Vecinos de la colonia Donceles 28 se presentaron ante el secretario del Ayuntamiento, Pablo Gutiérrez, para exigir una solución definitiva a los encharcamientos que afectan de manera permanente las calles de la zona, originados por el desagüe de una alberca privada directamente sobre la vía pública. El problema, que ha deteriorado la calidad de vida de los residentes, finalmente llegó a oídos de las autoridades municipales gracias a la presión organizada de la comunidad.
El origen del problema: una alberca que drena a la calle
Los habitantes afectados denunciaron que un edificio de la colonia descarga el agua de su alberca directamente hacia las calles, generando una inundación constante que no depende de las lluvias para mantenerse. La situación es especialmente grave frente a las instalaciones de la escuela Naciones Unidas, donde el estancamiento de agua representa un riesgo sanitario cotidiano para estudiantes, padres de familia y peatones que transitan por el área.
Más que una molestia: un problema de salud pública
El agua estancada de forma prolongada en vías urbanas no solo deteriora el pavimento y la infraestructura, sino que también se convierte en foco de enfermedades y proliferación de fauna nociva.
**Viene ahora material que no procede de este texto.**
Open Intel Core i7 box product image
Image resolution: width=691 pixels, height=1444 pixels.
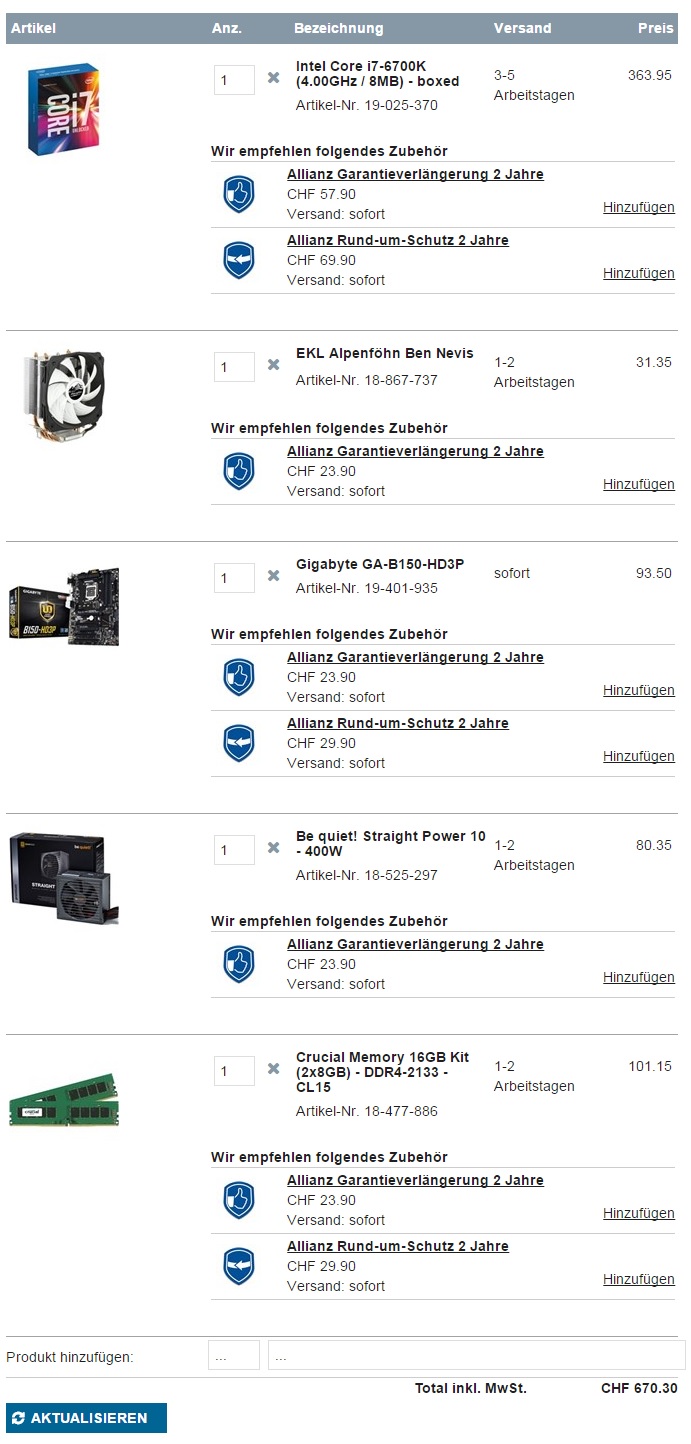[x=64, y=108]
Para los residentes de Donceles 28, este escenario se ha vuelto parte de su rutina diaria, lo que hace aún más urgente una intervención institucional que atienda tanto el origen del problema como sus consecuencias sobre el entorno urbano y la salud de la comunidad.
Una manifestación que encontró el momento justo
El encuentro entre vecinos y funcionarios municipales no fue producto de una audiencia programada, sino que ocurrió de forma estratégica durante la conformación de comités de paz en la zona. Los manifestantes aprovecharon la presencia del gabinete municipal para colocar sobre la mesa el deterioro de la infraestructura urbana y los riesgos sanitarios que arrastra el estancamiento del agua. La presión vecinal obligó a las autoridades a escuchar y responder.
Del reclamo al compromiso formal
Lejos de ignorar la protesta, las autoridades municipales establecieron un compromiso concreto con los afectados: canalizar todas las demandas a través de mesas de trabajo formales. Este mecanismo busca ordenar el diálogo y garantizar que cada exigencia vecinal tenga un seguimiento institucional claro.
Reunión del 25 de marzo: la cita que los vecinos no pueden perder
El Ayuntamiento acordó celebrar una reunión el próximo 25 de marzo, en la que los 30 representantes vecinales tendrán la oportunidad de presentar un pliego petitorio detallado con las necesidades más urgentes de la colonia. El objetivo central será acordar una solución definitiva al problema del drenaje que, desde hace tiempo, mantiene en alerta a toda la comunidad. La fecha marcará un punto de inflexión en la relación entre vecinos y gobierno local, y pondrá a prueba la voluntad política del Ayuntamiento para resolver un problema que, siendo técnicamente solucionable, lleva demasiado tiempo sin atención.